Absence of Temporal Depletion of Genetic Diversity
Estimates of genetic diversity from both historical and contemporary samples enable us to understand the evolutionary effects of overfishing for overexploited fishery resources. The historical samples in 1960s and 1980s corresponded to large yellow croaker stocks under initial lower fishing stress and population exhaustion after higher fishing stress respectively. Despite sharp decrease in stock size and rapid changes of life-history traits over several decades, no signal of depletion for genetic diversity (Ar, He and FIS) was detected for large yellow croaker in the East China Sea. The results suggested that neither genetic drift nor gene flow from allopatric populations had strongly altered the genetic composition of stocks in the East China Sea over this time-span. Consistent with our results, a recent genetic study with three molecular markers also detected relatively high genetic diversity in wild populations of large yellow croaker, which was comparable to those of othermarine fishes (Yuan et al., 2021). Our result was also consistent with previous results of temporal genetic analysis in Atlantic salmon, Brown trout, North Sea sole and Copper redhorse, which also documented temporal stability of genetic diversity over decades of overexploitation (Hansen et al., 2002; Lippe et al., 2006; Cuveliers et al., 2011; Pinsky et al., 2021). For example, genetic erosion were detected neither in the Icelandic nor North Sea stocks of the North Sea sole despite stock crashes in the last century (Hoarau et al., 2005).
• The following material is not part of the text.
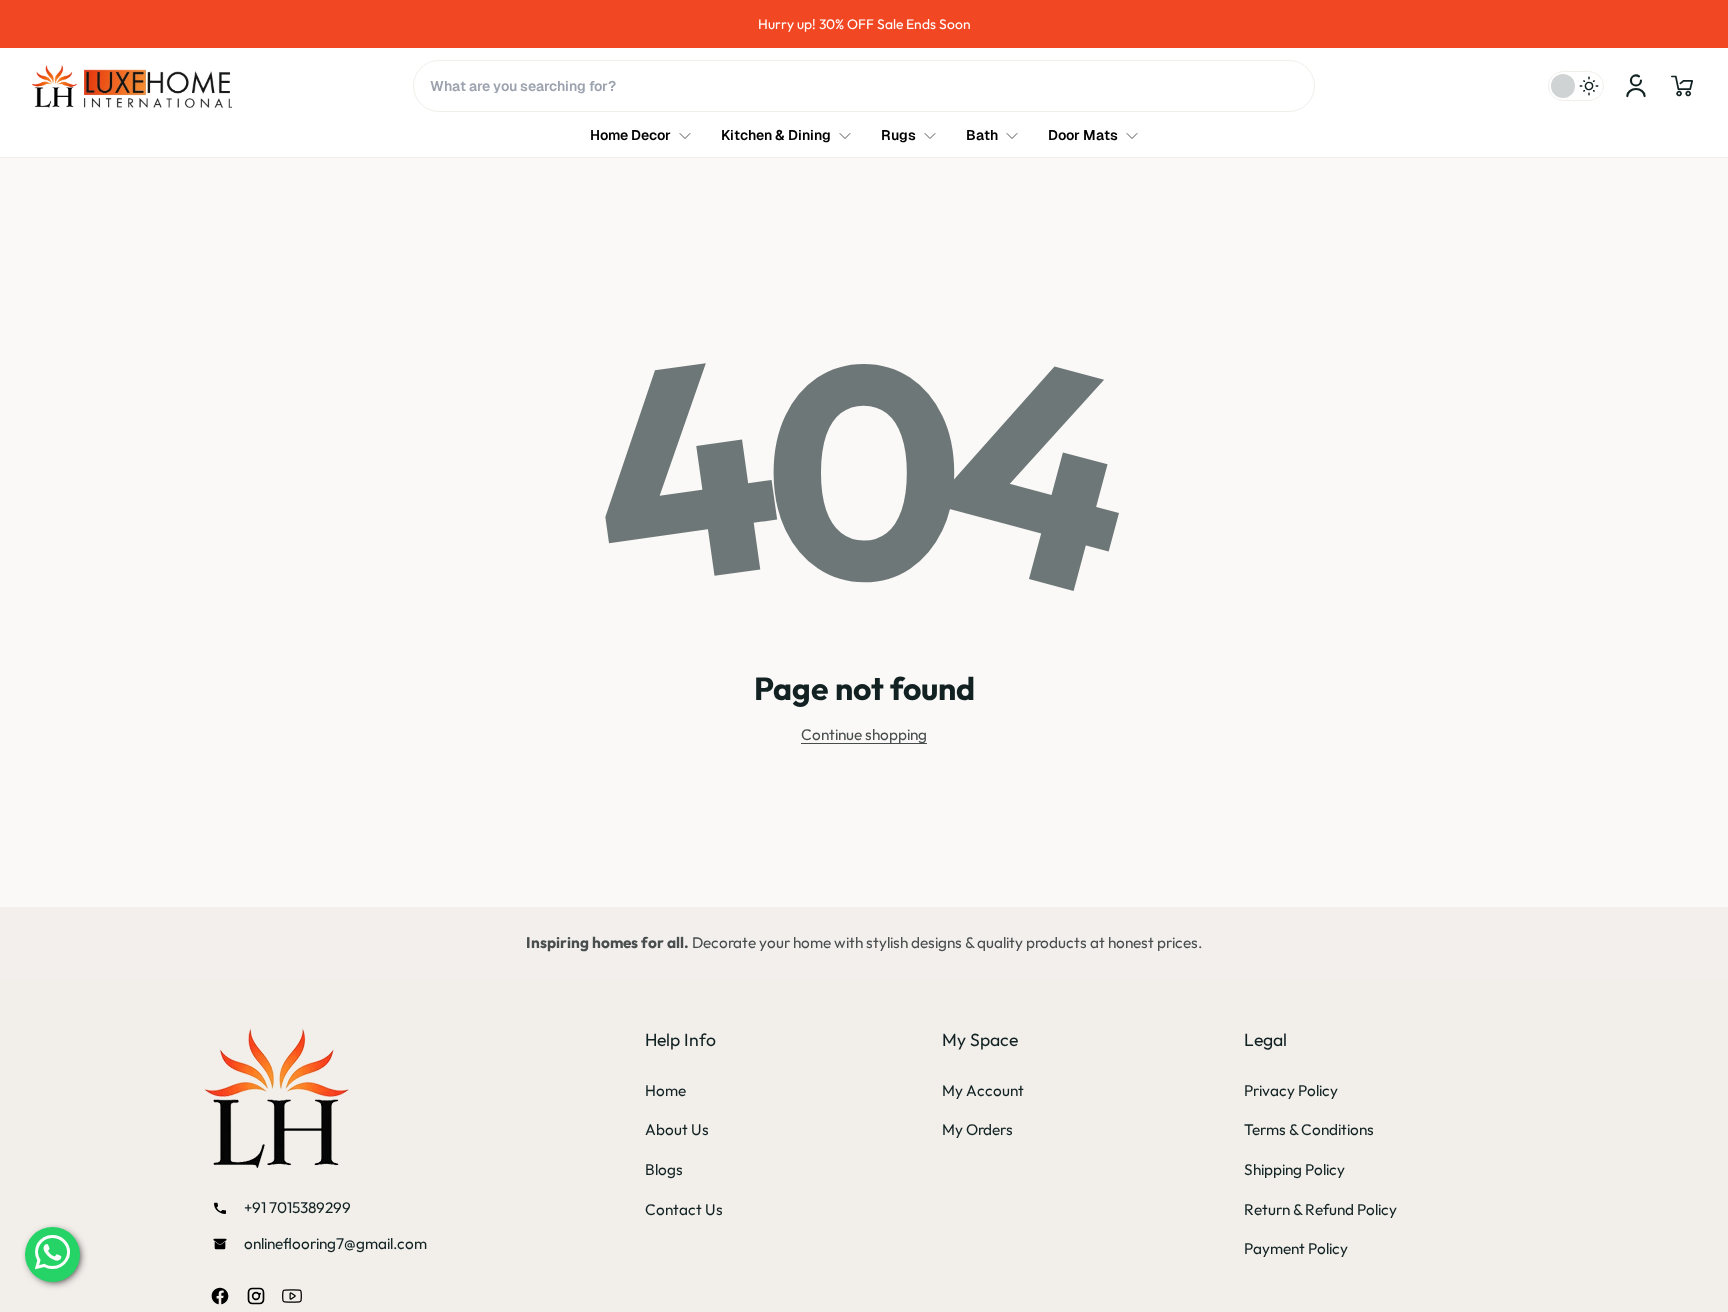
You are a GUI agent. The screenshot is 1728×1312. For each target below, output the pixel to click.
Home (665, 1090)
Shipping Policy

Changes of life-history traits together with population declines have been observed in many overexploited fishery stocks (Law, 2000). By contrast, loss of genetic diversity most likely happens when populations are both very small and isolated (Palstra and Ruzzante, 2008). For marine populations, the fishery would likely collapse before the decreased genetic diversity could be detected (Boehlert, 1996). In the classical conservation genetic context, an Ne≥50 is enough to maintain short-term genetic diversity, and an Ne≥500 is sufficient to maintain a longer-term genetic stability (Hoarau et al., 2005). No apparent decrease of Ne was detected for large yellow croaker stocks in the East China Sea over the last 60 years. All of the Ne estimates showed broad confidence intervals with infinite upper boudance of confidance interval. The contemporay effective population sizes were still large enough and genetic drift was probably not strong enough to deplete the genetic diversity. In addition, a mechanism of genetic compensation acting against the negative genetic effects from overexploitation might exist (Palstra and Ruzzante, 2008), which might be interpreted by the reduction of competition for mating partners or spawning sites with lower census population size, leading to more equal reproductive output and a more balanced sex ratio. In general, reproductive success in marine fish of high fecundity strongly depends on larger and older females, which could produce more eggs of good quality (Chambers and Leggett, 1996; Palumbi, 2004; Wright and Trippel, 2009). The removal of those older and larger females by a size-selective fishery might give many other less productive smaller females opportunity of becoming ‘reproductive winners’ (Cuveliers et al., 2011). This might in turn reduce the variance resulting from differences of reproductive success among individuals, so that the population could maintain more genetic diversity. Moreover, the large yellow croaker has high migration ability which facilitates high connectivity among populations (Ma et al., 2016), and gene flow from adjacent populations may be enough to buffer any loss of genetic variation.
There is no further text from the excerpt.